Rapid changes in expression of class I and IV histone deacetylases during epileptogenesis in mouse models of temporal lobe epilepsy

Abstract

A prominent role of epigenetic mechanisms in manifestation of epilepsy has been proposed. Thus altered histone H3 and H4 acetylation has been demonstrated in experimental models of temporal lobe epilepsy (TLE). We now investigated changes in the expression of the class I and class IV histone deacetylases (HDAC) in two complementary mouse TLE models. Unilateral intrahippocampal injection of kainic acid (KA) induced a status epilepticus lasting 6 to 24h, development of spontaneous limbic seizures (2 to 3days after KA injection) and chronic epilepsy, as revealed by telemetric recordings of the EEGs. Mice were killed at different intervals after KA injection and expression of HDAC mRNAs was investigated by in situ hybridization. We observed marked decreases in the expression of HDACs 1, 2 and 11 (by up to 75%) in the granule cell and pyramidal cell layers of the hippocampus during the acute status epilepticus (2 to 6h after KA injection). This was followed by increased expression of all class I HDAC mRNAs in all principal cell layers of the hippocampus after 12 to 48h. In the chronic phase, 14 and 28days after KA, only modest increases in the expression of HDAC1 mRNA were observed in granule and pyramidal cells. Immunohistochemistry using an antibody detecting HDAC2 revealed results consistent with the mRNA data and indicates also expression in glial cells on the injection side.
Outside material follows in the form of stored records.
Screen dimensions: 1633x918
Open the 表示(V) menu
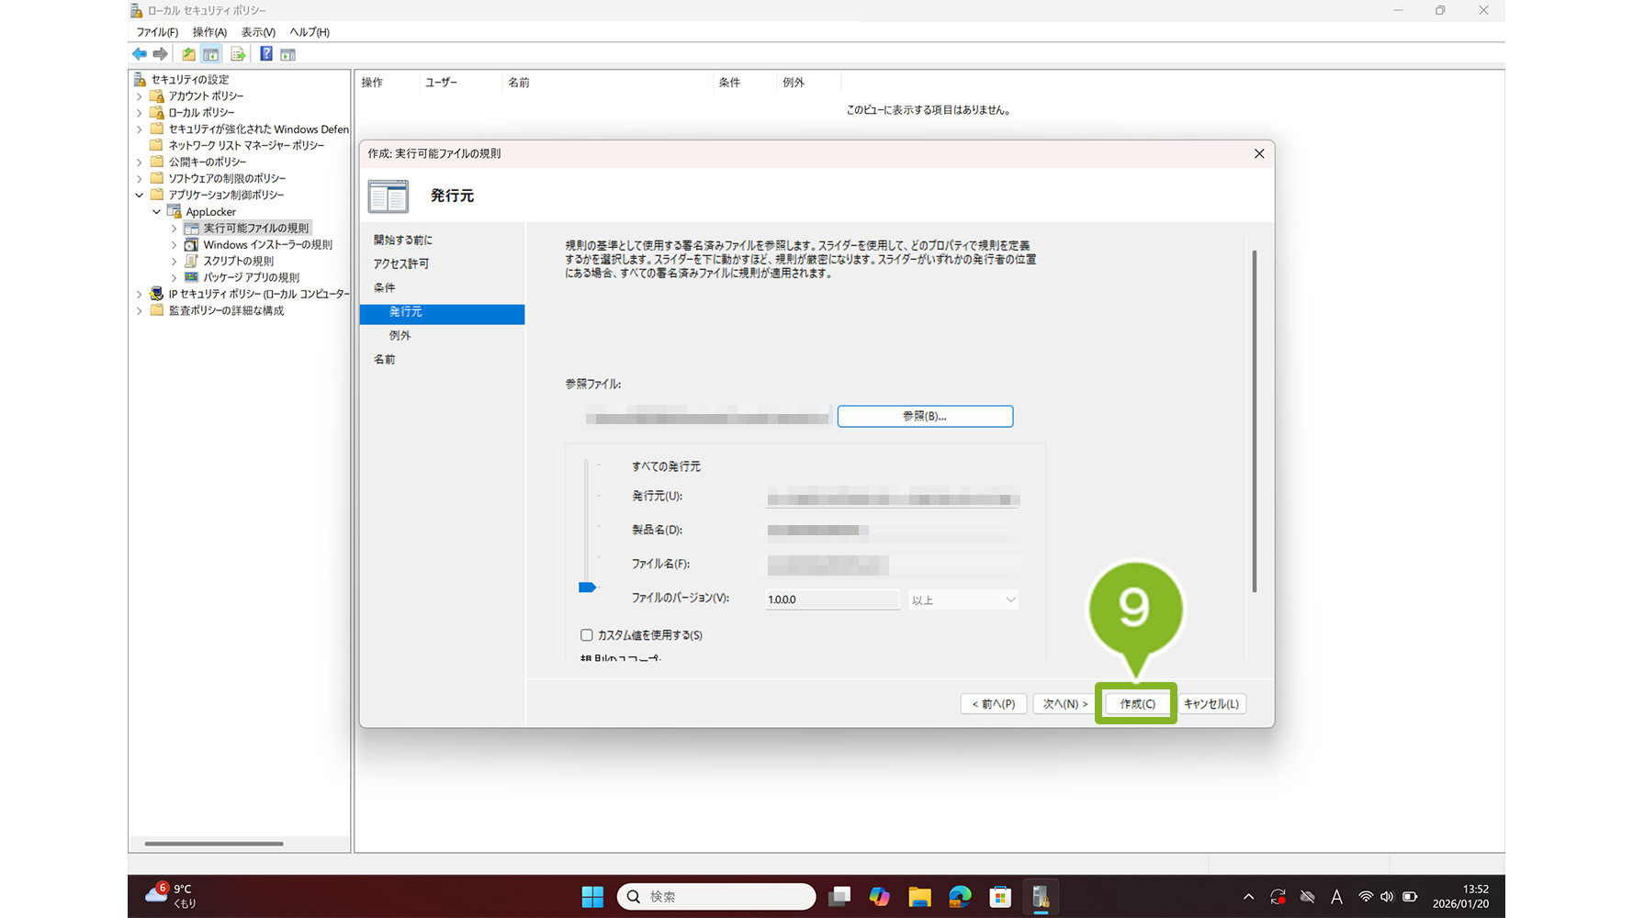(258, 32)
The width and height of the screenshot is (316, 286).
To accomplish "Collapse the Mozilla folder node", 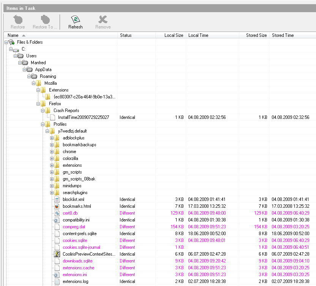I will (33, 83).

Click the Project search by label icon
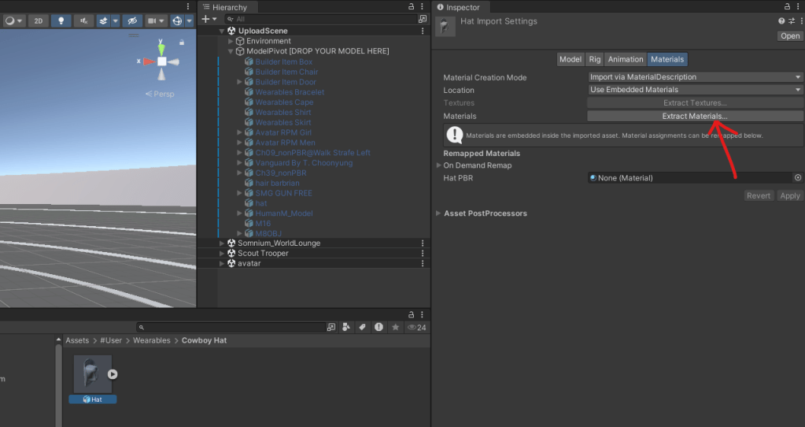tap(362, 327)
Similar changes as seen in the KA model were observed after a pilocarpine-induced status epilepticus except that decreases in HDACs 2, 3 and 8 were also seen at the chronic 28day interval.The prominent decreases in HDAC expression during status epilepticus are consistent with the previously demonstrated increased expression of numerous proteins and with the augmented acetylation of histone H4. It is suggested that respective putative gene products could facilitate proconvulsive as well as anticonvulsive mechanisms. The increased expression of all class I HDACs during the “silent phase”, on the other hand, may be related to decreased histone acetylation, which could cause a decrease in expression of certain proteins, a mechanism that could also promote epileptogenesis. Thus, addressing HDAC expression may have a therapeutic potential in interfering with a status epilepticus and with the manifestation of TLE.